Es ist ein ständiger Kampf gegen die Realität einer Gesellschaft, die wir in bestimmten Kreisen unserer Gesellschaft antreffen. Wenn man gegen alles ankämpft, was irgendwie nach normalem Leben aussieht, muss man sich nicht wundern, wenn man kleine graue Menschlein im Gleichschritt produziert. Natürlich sind sie heute nicht grau, sondern bunt angemalt: http://www.spiegel.de/politik/deutschland/jan-fleischhauer-ueber-frauenfeindliche-werbung-a-1031039.html

Und auch hier wieder: Natürlich bin ich gegen Frauenverachtung, natürlich bin ich gegen die Verwendung der Frau als Frau zu Werbemitteln, natürlich finde ich, sollte jede Frau nicht einem Schönheitsideal unterworfen werden, natürlich…

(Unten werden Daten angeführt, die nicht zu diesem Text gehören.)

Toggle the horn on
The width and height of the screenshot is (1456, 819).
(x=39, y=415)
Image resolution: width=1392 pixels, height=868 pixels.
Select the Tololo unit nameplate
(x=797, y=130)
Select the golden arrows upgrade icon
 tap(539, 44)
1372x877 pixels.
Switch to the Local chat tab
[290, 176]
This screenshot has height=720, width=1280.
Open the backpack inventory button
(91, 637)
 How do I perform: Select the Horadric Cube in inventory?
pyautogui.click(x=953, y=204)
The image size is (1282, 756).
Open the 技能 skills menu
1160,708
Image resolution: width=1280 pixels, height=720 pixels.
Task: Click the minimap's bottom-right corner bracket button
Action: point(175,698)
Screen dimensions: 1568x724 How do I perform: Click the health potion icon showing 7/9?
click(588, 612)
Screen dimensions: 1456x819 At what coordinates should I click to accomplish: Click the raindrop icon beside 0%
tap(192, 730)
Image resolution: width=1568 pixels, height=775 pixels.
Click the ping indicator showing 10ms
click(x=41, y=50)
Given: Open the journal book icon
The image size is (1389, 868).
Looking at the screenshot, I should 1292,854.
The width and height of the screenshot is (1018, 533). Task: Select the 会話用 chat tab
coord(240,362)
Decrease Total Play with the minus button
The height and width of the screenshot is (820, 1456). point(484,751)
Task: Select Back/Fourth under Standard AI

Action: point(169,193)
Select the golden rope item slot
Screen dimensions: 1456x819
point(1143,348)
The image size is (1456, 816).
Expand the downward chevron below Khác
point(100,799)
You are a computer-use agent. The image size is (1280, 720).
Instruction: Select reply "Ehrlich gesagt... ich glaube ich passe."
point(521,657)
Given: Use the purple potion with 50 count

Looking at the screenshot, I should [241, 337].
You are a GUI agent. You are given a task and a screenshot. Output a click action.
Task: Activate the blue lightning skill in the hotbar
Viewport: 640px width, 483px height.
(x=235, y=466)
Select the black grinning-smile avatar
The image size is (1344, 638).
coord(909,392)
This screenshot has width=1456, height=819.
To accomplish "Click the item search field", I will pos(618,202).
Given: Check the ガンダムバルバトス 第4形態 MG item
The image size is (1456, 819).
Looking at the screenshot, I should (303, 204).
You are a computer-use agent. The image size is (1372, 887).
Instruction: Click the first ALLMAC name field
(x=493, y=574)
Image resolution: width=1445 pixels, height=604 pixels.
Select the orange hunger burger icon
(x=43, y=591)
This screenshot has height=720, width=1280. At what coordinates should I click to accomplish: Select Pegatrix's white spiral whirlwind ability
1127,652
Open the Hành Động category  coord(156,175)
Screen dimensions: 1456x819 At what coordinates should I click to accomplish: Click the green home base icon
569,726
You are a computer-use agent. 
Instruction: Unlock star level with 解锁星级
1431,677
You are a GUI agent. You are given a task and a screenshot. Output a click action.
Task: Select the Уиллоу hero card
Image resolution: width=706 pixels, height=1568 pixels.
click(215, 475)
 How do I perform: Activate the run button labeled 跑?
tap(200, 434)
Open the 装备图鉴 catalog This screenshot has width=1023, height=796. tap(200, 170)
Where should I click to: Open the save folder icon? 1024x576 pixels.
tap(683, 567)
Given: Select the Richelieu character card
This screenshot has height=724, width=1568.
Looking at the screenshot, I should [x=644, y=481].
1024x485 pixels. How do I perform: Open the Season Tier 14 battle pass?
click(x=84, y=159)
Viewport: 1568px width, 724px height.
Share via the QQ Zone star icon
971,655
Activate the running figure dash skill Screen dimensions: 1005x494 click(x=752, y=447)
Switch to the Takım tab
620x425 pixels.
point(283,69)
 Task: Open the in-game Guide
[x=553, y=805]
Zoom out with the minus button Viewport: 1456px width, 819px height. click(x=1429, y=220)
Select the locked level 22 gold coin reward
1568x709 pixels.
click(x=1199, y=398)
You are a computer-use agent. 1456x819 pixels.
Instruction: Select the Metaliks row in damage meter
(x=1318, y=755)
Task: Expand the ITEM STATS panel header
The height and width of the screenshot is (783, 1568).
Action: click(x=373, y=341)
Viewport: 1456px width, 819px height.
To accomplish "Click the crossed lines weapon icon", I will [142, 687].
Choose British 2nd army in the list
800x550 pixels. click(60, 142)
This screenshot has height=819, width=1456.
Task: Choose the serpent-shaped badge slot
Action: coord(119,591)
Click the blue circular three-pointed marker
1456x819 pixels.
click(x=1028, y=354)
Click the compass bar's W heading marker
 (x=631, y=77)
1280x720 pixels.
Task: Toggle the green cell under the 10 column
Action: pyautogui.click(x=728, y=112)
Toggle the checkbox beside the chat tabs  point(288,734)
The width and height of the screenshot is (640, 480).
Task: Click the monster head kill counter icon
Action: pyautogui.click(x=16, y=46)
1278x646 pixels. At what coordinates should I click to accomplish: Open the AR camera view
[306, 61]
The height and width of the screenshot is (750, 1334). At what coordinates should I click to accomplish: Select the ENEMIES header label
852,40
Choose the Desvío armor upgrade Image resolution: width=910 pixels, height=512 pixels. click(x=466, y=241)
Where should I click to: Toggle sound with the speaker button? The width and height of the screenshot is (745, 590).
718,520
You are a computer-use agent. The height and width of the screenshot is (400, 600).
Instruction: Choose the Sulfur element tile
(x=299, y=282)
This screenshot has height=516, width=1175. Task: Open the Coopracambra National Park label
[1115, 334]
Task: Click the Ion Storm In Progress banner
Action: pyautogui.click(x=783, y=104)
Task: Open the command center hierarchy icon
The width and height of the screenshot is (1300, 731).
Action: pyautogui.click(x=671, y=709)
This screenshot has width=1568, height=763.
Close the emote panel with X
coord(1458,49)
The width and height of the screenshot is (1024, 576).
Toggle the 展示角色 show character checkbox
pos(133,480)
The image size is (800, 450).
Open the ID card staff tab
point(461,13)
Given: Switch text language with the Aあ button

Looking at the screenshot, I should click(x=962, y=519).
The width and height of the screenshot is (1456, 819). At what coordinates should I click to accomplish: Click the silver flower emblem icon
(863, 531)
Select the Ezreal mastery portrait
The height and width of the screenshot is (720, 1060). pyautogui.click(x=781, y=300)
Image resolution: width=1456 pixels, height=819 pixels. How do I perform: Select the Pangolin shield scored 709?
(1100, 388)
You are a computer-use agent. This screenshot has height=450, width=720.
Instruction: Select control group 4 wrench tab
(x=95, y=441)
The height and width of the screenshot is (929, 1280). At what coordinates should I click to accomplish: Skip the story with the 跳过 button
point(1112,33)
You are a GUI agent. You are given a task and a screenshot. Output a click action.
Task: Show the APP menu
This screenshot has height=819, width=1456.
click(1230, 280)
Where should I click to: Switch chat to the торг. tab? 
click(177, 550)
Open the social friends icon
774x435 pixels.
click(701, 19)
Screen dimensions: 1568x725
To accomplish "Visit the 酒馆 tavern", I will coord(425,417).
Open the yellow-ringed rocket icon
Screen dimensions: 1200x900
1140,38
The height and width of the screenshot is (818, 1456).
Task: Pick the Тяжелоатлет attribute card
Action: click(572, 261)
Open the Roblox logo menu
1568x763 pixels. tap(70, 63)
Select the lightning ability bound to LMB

Aber für Menschenrechte und somit für Gleichberechtigung zu sein, heißt nicht: Alles mit einem ideologischen Schimmelpilz zu überziehen, der die gesellschaftlichen Zusammenspiele erstickt.

Da kämpft man gegen die Frau auf Plakatwänden – und vergisst diese hier? http://www.pnp.de/nachrichten/bayern/1664263_Unzulaessige-Gebuehr-Salzburg-muss-Prostituierten-800.000-Euro-zahlen.html Zuhälter freuen sich.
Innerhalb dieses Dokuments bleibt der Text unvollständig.